> **Document passage**
┌──
Scientific classification
- Kingdom: Plantae
- Clade: Embryophytes
- Clade: Tracheophytes
- Clade: Spermatophytes
- Clade: Angiosperms
- Clade: Eudicots
- Order: Caryophyllales
- Family: Cactaceae
- Subfamily: Cactoideae
- Genus: Cephalocereus
- Species: C. macrocephalus
- Binomial name: Cephalocereus macrocephalus F.A.C.Weber ex K.Schum.
- Synonyms: Carnegiea macrocephala (F.A.C.Weber ex K.Schum.) P.V.Heath; Cereus macrocephalus (F.A.C.Weber ex K.Schum.) A.Berger; Cereus ruficeps (F.A.C.Weber) Vaupel; Mitrocereus ruficeps (F.A.C.Weber) Backeb.; Neobuxbaumia macrocephala (F.A.C.Weber ex K.Schum.) E.Y.Dawson; Pachycereus ruficeps (F.A.C.Weber) Britton & Rose; Pilocereus macrocephalus (F.A.C.Weber ex K.Schum.) F.A.C.Weber; Pilocereus ruficeps F.A.C.Weber;

= Cephalocereus macrocephalus =

- Authority: F.A.C.Weber ex K.Schum.
└──
> **Tasks to complete**
1 - Update everything in the cactus classification from "- Synonyms: Carnegiea" down to "Authority: F.A.C.Weber ex K.Schum.", replacing "Backeb." with "Backeberg".
2 - Answer these questions using the cactus classification.
(a) What family is the species placed in?
(b) What order does it belong to?
(c) What authority is given for the species?
The items that follow have no connection to the cactus classification.

> **Record excerpts**
┌──
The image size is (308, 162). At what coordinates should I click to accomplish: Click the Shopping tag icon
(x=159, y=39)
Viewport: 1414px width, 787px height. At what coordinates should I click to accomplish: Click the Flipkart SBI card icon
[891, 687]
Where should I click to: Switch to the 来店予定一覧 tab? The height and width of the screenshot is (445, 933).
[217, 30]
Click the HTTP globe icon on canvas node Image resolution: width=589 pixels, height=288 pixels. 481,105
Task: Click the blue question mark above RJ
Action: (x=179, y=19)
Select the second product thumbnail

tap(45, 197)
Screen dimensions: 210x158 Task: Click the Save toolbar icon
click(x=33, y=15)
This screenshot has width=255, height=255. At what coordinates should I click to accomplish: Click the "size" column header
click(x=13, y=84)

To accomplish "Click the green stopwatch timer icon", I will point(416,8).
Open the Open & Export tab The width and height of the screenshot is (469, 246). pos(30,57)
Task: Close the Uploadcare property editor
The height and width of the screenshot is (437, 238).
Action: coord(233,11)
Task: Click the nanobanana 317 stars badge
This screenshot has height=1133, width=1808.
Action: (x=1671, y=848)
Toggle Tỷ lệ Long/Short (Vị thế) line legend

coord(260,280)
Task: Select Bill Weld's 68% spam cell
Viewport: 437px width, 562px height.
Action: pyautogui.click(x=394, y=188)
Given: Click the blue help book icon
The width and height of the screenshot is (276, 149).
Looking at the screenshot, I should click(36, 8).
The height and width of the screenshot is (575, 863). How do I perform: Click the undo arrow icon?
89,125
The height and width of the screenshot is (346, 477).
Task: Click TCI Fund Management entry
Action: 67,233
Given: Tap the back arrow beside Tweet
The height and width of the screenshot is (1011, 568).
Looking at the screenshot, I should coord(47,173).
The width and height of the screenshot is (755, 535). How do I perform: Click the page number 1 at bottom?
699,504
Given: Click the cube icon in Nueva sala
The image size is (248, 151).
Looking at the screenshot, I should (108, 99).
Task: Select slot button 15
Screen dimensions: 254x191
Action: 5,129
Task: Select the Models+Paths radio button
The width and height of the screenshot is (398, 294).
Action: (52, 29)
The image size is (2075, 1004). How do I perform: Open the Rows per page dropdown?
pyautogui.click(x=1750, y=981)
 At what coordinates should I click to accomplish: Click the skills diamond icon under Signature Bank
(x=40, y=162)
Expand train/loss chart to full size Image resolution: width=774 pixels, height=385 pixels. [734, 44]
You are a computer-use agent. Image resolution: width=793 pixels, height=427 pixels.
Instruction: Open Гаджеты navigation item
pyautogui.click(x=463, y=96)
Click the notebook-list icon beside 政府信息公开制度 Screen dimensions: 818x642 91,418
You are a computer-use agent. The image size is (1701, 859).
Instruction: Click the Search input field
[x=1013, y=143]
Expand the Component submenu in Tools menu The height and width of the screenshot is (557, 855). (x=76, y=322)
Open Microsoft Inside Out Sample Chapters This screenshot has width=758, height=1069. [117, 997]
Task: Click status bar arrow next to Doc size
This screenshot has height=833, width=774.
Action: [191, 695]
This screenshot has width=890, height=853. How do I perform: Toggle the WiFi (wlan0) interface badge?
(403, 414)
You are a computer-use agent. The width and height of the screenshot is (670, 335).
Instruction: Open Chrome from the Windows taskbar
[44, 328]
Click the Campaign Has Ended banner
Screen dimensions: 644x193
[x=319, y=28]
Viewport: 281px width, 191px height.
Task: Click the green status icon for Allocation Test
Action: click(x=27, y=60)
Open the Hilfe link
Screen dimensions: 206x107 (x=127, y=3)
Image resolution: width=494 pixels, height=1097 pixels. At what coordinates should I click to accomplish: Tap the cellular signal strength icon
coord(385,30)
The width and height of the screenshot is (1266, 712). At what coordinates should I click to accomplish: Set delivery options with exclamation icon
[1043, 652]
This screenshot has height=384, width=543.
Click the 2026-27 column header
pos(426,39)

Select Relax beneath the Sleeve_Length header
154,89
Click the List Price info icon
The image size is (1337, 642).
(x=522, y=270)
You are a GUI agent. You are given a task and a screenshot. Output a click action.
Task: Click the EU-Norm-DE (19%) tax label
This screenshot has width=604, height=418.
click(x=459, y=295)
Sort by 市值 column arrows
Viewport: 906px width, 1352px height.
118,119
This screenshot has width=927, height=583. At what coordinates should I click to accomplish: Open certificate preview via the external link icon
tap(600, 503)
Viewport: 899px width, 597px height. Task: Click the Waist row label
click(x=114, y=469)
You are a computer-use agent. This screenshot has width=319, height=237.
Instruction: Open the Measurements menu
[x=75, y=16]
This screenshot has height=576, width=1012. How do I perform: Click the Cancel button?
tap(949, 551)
└──
> **Solution list**
1 -
- Synonyms: Carnegiea macrocephala (F.A.C.Weber ex K.Schum.) P.V.Heath; Cereus macrocephalus (F.A.C.Weber ex K.Schum.) A.Berger; Cereus ruficeps (F.A.C.Weber) Vaupel; Mitrocereus ruficeps (F.A.C.Weber) Backeberg; Neobuxbaumia macrocephala (F.A.C.Weber ex K.Schum.) E.Y.Dawson; Pachycereus ruficeps (F.A.C.Weber) Britton & Rose; Pilocereus macrocephalus (F.A.C.Weber ex K.Schum.) F.A.C.Weber; Pilocereus ruficeps F.A.C.Weber;

= Cephalocereus macrocephalus =

- Authority: F.A.C.Weber ex K.Schum.

2 -
(a) Cactaceae
(b) Caryophyllales
(c) F.A.C.Weber ex K.Schum.